## Assignment
Each record below should appear again exactly as written.

## Collection entries
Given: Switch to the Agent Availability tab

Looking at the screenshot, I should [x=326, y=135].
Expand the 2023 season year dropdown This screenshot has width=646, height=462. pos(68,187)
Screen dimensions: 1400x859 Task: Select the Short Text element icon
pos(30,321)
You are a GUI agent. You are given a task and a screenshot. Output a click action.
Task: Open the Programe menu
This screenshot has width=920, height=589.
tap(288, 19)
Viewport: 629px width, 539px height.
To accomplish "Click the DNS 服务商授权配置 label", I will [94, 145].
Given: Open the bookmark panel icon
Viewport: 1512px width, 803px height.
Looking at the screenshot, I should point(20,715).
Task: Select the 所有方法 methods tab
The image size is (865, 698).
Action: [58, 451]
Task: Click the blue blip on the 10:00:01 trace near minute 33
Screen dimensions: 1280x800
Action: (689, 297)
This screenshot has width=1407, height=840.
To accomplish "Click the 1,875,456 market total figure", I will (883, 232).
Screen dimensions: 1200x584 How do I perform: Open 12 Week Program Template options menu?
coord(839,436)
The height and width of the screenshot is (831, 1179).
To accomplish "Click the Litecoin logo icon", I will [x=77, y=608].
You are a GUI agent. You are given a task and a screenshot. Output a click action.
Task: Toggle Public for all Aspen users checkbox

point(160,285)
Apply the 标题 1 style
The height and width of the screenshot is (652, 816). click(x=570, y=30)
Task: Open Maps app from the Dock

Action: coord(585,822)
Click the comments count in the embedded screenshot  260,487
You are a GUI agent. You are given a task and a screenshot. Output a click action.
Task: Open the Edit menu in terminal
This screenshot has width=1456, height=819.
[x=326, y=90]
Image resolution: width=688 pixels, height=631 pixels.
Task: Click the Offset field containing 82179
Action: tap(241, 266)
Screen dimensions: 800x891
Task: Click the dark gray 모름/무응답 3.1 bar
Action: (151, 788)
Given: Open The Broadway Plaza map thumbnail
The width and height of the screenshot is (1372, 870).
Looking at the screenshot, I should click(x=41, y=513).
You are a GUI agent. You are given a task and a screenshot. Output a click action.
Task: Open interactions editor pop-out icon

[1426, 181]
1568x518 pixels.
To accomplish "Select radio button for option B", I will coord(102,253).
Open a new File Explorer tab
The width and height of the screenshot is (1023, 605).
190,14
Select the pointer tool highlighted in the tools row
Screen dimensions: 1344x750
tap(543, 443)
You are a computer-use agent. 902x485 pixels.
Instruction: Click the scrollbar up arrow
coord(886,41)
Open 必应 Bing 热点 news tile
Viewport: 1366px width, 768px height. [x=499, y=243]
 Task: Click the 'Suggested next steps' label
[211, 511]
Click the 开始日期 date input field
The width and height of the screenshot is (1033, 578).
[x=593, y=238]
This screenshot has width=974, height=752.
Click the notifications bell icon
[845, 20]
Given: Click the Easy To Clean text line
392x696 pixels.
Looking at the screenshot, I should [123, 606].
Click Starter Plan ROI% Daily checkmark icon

## Response to this exercise
Given: Switch to the Agent Availability tab

Looking at the screenshot, I should [x=326, y=135].
Expand the 2023 season year dropdown This screenshot has width=646, height=462. pos(68,187)
Screen dimensions: 1400x859 Task: Select the Short Text element icon
pos(30,321)
You are a GUI agent. You are given a task and a screenshot. Output a click action.
Task: Open the Programe menu
This screenshot has width=920, height=589.
tap(288, 19)
Viewport: 629px width, 539px height.
To accomplish "Click the DNS 服务商授权配置 label", I will [94, 145].
Given: Open the bookmark panel icon
Viewport: 1512px width, 803px height.
Looking at the screenshot, I should point(20,715).
Task: Select the 所有方法 methods tab
The image size is (865, 698).
Action: [58, 451]
Task: Click the blue blip on the 10:00:01 trace near minute 33
Screen dimensions: 1280x800
Action: (689, 297)
This screenshot has width=1407, height=840.
To accomplish "Click the 1,875,456 market total figure", I will (883, 232).
Screen dimensions: 1200x584 How do I perform: Open 12 Week Program Template options menu?
coord(839,436)
The height and width of the screenshot is (831, 1179).
To accomplish "Click the Litecoin logo icon", I will [x=77, y=608].
You are a GUI agent. You are given a task and a screenshot. Output a click action.
Task: Toggle Public for all Aspen users checkbox

point(160,285)
Apply the 标题 1 style
The height and width of the screenshot is (652, 816). click(x=570, y=30)
Task: Open Maps app from the Dock

Action: coord(585,822)
Click the comments count in the embedded screenshot  260,487
You are a GUI agent. You are given a task and a screenshot. Output a click action.
Task: Open the Edit menu in terminal
This screenshot has width=1456, height=819.
[x=326, y=90]
Image resolution: width=688 pixels, height=631 pixels.
Task: Click the Offset field containing 82179
Action: tap(241, 266)
Screen dimensions: 800x891
Task: Click the dark gray 모름/무응답 3.1 bar
Action: (151, 788)
Given: Open The Broadway Plaza map thumbnail
The width and height of the screenshot is (1372, 870).
Looking at the screenshot, I should click(x=41, y=513).
You are a GUI agent. You are given a task and a screenshot. Output a click action.
Task: Open interactions editor pop-out icon

[1426, 181]
1568x518 pixels.
To accomplish "Select radio button for option B", I will coord(102,253).
Open a new File Explorer tab
The width and height of the screenshot is (1023, 605).
190,14
Select the pointer tool highlighted in the tools row
Screen dimensions: 1344x750
tap(543, 443)
You are a computer-use agent. 902x485 pixels.
Instruction: Click the scrollbar up arrow
coord(886,41)
Open 必应 Bing 热点 news tile
Viewport: 1366px width, 768px height. [x=499, y=243]
 Task: Click the 'Suggested next steps' label
[211, 511]
Click the 开始日期 date input field
The width and height of the screenshot is (1033, 578).
[x=593, y=238]
This screenshot has width=974, height=752.
Click the notifications bell icon
[845, 20]
Given: Click the Easy To Clean text line
392x696 pixels.
Looking at the screenshot, I should [123, 606].
Click Starter Plan ROI% Daily checkmark icon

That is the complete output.